In [64]:
##Run the below block to initialize all the dependencies
import requests
from pprint import pprint
import pandas as pd
from pandas import ExcelWriter
import io, time, json
import warnings
warnings.filterwarnings("ignore")

In [65]:
##The below block of code is used to read the API Key required for extracting data from Yelp fusion API.

def read_api_key(filepath):
    """
    Read the Yelp API Key from file.
    
    Args:
        filepath (string): File containing API Key
    Returns:
        api_key (string): The API Key
    """
    
    with open('api_key.txt', 'r') as f:
        return f.read().replace('\n','')

def read_api_key_zomato(filepath):
    """
    Read the Yelp API Key from file.
    
    Args:
        filepath (string): File containing API Key
    Returns:
        api_key (string): The API Key
    """
    
    with open('api_key_zomato.txt', 'r') as f:
        return f.read().replace('\n','')

In [66]:
##The function below is used to retrieve all the restaurants from the YELP API.

def all_restaurants(api_key, query):
    """
    Retrieve ALL the restaurants on Yelp for a given query.

    Args:
        query (string): Search term

    Returns:
        results (list): list of dicts representing each business
    """
    
    offsetno=0
    total =0
    output=[]
    headers = {        
        "authorization": 'Bearer %s' % api_key, # for the yelp API     
    }
    while (offsetno < 1000):
        params = { #parameters are case sensitive!
            "location": query,
            "limit": 20,
            "offset": offsetno,
            "categories": "restaurants"
            
        }
    
        response = requests.get('https://api.yelp.com/v3/businesses/search',
                            headers=headers, params=params)
        result = response.json()
        try:
            output.append( result['businesses'])
        except KeyError:
            print(result)
            return output
        offsetno =offsetno + 20
        total = result['total']
        #print (offsetno)
        #print (len(output))
    return(output)

api_key = read_api_key('api_key.txt')
data = all_restaurants(api_key, 'Miami')
new_data = {}
new_data["name"]=[]
new_data["rating"]=[]
new_data["price"]=[]
new_data["review_count"]=[]
new_data["url"]=[]
new_data["category"]=[]
new_data["zip"]=[]
new_data["Source"]=[]
alldata=[]
for i in data:
    for each in i:
        new_data["name"].append(each["name"])
        new_data["rating"].append(each["rating"])
        new_data["url"].append(each["url"])
        try:
            new_data["price"].append(each["price"])
        except KeyError:
            new_data["price"].append(None)

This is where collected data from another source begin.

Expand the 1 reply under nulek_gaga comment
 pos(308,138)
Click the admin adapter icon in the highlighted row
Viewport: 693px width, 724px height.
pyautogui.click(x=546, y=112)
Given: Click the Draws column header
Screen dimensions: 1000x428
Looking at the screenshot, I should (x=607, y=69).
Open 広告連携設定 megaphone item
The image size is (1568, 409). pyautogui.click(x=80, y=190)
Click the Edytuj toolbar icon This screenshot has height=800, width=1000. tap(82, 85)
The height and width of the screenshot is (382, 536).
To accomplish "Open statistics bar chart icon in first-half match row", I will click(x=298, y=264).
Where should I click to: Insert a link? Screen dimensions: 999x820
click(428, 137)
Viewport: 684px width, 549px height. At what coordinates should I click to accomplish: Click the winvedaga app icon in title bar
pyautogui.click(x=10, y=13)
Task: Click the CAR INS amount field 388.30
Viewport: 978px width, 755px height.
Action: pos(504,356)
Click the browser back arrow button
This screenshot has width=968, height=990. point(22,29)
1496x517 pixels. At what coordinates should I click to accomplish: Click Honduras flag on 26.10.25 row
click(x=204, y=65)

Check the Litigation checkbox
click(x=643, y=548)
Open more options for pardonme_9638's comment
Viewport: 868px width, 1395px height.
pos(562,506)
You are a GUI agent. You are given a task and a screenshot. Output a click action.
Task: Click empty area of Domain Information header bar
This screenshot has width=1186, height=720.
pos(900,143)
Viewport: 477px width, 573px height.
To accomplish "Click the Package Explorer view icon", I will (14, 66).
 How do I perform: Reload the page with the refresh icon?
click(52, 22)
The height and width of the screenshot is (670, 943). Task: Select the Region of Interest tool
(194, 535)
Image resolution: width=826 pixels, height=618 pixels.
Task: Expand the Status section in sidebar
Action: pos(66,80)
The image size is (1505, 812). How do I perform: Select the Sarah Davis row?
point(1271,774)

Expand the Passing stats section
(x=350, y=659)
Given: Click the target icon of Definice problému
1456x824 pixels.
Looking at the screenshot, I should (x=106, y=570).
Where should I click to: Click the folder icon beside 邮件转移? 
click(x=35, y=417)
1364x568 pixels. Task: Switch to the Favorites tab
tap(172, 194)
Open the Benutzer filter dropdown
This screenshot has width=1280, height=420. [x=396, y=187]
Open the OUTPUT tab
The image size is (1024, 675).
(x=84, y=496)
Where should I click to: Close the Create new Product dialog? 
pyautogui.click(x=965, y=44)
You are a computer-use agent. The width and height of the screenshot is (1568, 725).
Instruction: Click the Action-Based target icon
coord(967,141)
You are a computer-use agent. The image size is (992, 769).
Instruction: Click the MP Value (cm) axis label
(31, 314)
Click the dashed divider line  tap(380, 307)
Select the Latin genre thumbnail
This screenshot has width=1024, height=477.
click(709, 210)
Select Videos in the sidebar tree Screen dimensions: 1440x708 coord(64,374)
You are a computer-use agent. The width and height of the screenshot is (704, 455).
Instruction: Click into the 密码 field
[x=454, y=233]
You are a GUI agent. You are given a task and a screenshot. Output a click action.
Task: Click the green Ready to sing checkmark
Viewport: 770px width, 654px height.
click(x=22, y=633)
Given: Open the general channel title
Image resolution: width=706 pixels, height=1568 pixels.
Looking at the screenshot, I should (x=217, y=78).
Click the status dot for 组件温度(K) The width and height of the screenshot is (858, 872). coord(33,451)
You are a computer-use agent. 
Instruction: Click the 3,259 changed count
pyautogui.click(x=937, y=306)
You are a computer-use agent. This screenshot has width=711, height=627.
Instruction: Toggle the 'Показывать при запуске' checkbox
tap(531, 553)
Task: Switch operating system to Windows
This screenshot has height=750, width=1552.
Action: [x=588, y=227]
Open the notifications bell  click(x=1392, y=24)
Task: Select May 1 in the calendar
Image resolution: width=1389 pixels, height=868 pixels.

        new_data["review_count"].append(each["review_count"])
        new_data["category"].append(each["categories"][0]["title"])
        new_data["zip"].append(each["location"]["zip_code"])
        new_data["Source"].append('Yelp')
        alldata.append(each)
writer = pd.ExcelWriter('../DataFiles/Final_Data.xlsx' , engine='xlsxwriter')
yelp_raw = pd.DataFrame(alldata)
yelp_clean = pd.DataFrame(new_data)

In [67]:
##The below code needs to be executed to clean the TripAdvisor CSV file and create a raw and clean dataset out of it.

data = pd.read_csv('../DataFiles/TripAdvisor_Data.csv')
trip_advisor_raw = data[data["City"]=="Miami"]
trip_advisor_clean = cleaned_data.loc[:,["Restaurant ID", "Restaurant URL","Name","Address","Ranking","Total Review"]]

In [68]:
##Below block of code is used to extract the data from the Zomato API.

api_key_zomato = read_api_key_zomato('api_key_zomato.txt')

headers = {'Content-Type': 'application/json', 'user-key': api_key_zomato}
offset = 0
restaurantNameList = []
ratingList = []
ratingTextList = []
votesList = []
totalData = []
urlList = []
addressList = []
sourceList = []
while offset < 100:
    url = 'https://developers.zomato.com/api/v2.1/search?entity_id=291&entity_type=city&start='+str(offset)+'&count=20'
    Response = requests.get(url , headers=headers)
    offset += 20
    Response_Json = Response.json()
    Array_length = Response_Json['restaurants']
    for i in range(len(Array_length)):
        totalData.append(Response_Json['restaurants'][i])
        restaurantNameList.append(Response_Json['restaurants'][i]['restaurant']['name'])
        ratingList.append(Response_Json['restaurants'][i]['restaurant']['user_rating']['aggregate_rating'])
        ratingTextList.append(Response_Json['restaurants'][i]['restaurant']['user_rating']['rating_text'])
        votesList.append(Response_Json['restaurants'][i]['restaurant']['user_rating']['votes'])
        urlList.append(Response_Json['restaurants'][i]['restaurant']['url'])
        addressList.append(Response_Json['restaurants'][i]['restaurant']['location']['address'])
        sourceList.append('Zomato')
zomato_raw = pd.DataFrame({'AllData':totalData})
zomato_clean = pd.DataFrame({'Restaurant Name':restaurantNameList,'Rating':ratingList, 'Rating Text':ratingTextList, 'Votes':votesList, 'Url':urlList, 'Address': addressList, 'Source': sourceList})

In [69]:
##Run the below block to create the excel file with the collated data

writer = pd.ExcelWriter('../DataFiles/Final_Data.xlsx' , engine='xlsxwriter')

yelp_raw.to_excel(writer,'YelpRaw',index=False)
yelp_clean.to_excel(writer,'YelpClean',index=False)
trip_advisor_raw.to_excel(writer, sheet_name = ' TripAdvisor_raw')
trip_advisor_clean.to_excel(writer, sheet_name = 'TripAdvisor_clean')
zomato_raw.to_excel(writer,sheet_name = 'Zomato_raw')
zomato_clean.to_excel(writer,sheet_name = 'Zomato_clean')

writer.save()
writer.close()